The Forest Service has a long history of granting considerable authority and responsibility to Forest Supervisors. Extraordinary respect. But it also had a history of offering very little formal support for Supervisors. Support came from your family, colleagues, and friends after hours or on weekends. They knew exactly what I was experiencing, although I am sure many thought I brought all this heat on my own head by my sometimes breezy “management style.” Building working relationships is a good investment. Doing your best is recognized – just not when you are doing it. My respite came holding the end of a fly rod or golf club. Every Saturday morning, I tee’d off at the municipal golf course with friends. One rule, after first tee – no business talk.

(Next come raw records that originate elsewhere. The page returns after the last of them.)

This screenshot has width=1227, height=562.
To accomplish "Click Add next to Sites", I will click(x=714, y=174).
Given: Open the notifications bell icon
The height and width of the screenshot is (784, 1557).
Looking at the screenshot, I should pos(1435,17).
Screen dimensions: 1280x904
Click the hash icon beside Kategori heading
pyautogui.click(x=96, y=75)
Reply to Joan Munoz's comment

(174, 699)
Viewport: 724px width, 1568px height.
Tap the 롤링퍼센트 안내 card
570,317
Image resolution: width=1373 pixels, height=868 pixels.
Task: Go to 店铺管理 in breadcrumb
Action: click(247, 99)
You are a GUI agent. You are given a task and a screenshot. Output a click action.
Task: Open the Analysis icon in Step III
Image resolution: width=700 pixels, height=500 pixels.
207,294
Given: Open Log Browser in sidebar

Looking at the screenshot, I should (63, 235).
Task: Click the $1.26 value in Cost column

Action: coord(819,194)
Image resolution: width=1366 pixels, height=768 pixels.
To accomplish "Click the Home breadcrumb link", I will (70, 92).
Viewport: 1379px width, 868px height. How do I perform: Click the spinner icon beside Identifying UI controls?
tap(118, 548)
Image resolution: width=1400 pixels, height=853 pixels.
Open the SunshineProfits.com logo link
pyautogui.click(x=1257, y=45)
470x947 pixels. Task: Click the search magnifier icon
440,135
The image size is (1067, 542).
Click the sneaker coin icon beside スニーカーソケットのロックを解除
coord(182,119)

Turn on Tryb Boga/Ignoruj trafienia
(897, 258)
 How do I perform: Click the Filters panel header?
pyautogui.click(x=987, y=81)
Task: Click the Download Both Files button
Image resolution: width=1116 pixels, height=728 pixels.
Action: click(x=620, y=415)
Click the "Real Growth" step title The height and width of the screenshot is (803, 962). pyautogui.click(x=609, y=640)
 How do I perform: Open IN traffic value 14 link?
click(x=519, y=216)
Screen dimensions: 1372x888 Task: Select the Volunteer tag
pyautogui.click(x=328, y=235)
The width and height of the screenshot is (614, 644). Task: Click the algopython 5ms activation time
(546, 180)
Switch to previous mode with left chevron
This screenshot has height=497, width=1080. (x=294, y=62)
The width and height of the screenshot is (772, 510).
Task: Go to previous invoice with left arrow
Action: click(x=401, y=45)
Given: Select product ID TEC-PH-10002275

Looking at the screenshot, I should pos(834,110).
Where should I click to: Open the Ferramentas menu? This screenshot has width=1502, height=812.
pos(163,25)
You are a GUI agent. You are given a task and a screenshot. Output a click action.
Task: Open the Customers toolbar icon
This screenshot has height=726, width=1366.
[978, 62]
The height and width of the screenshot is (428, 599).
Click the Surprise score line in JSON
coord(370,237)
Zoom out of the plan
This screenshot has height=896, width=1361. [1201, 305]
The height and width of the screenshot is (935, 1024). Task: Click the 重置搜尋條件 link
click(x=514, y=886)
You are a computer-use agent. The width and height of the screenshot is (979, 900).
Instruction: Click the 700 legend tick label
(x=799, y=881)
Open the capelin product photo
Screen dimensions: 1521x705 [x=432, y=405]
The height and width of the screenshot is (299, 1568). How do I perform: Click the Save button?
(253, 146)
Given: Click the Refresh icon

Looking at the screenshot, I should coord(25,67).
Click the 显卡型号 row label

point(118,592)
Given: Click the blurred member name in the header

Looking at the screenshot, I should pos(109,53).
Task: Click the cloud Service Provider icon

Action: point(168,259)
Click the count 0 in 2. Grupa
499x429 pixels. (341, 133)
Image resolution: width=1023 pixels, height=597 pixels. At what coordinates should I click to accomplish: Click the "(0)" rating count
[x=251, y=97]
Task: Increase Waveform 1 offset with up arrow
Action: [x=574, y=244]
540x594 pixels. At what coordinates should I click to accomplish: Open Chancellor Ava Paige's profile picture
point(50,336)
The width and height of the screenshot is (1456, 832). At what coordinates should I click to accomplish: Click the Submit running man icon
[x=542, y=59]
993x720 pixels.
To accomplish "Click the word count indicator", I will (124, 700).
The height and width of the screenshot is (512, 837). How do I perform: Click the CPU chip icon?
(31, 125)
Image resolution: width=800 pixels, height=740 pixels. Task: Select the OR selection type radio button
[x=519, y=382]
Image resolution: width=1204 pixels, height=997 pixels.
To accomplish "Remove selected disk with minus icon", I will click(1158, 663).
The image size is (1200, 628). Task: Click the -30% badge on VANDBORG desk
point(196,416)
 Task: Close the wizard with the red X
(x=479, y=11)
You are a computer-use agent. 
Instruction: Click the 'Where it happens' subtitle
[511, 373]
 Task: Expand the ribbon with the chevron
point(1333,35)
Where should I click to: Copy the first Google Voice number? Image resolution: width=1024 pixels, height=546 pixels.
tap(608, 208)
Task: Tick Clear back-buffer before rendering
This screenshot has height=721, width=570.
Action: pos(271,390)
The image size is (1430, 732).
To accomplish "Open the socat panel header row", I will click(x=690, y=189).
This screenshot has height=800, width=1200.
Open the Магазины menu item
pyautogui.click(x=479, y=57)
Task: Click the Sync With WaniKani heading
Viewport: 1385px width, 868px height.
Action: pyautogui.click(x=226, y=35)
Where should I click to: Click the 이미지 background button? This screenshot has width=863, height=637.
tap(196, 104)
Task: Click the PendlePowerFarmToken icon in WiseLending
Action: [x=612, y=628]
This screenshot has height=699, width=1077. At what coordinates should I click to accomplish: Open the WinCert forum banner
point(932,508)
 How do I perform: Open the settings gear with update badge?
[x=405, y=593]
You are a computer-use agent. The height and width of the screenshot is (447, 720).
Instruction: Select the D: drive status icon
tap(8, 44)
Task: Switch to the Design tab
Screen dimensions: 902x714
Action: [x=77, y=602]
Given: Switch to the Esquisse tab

My main support at work came from my fellow Forest Supervisors. Orville Daniels, my neighboring Forest Supervisor of the Lolo National Forest, gave me great support and insight. I should have paid Orville and Olleke Rappe-Daniels for the years of back porch therapy. Real mentorship. To this day, Orville is my model of what a Forest Supervisor should be. Orville and Olleke pulled me out of a hole so many times, I lost count. This was real support – peers who understood what you were experiencing every day and always willing to share their wisdom. There were times when in a regional meeting, I would want to reach down and pull a hand grenade out of my brief case and pull the pin, and he would grab my arm and gently say, “Calm down, Eddie.” We all need an Orville and Olleke in our lives.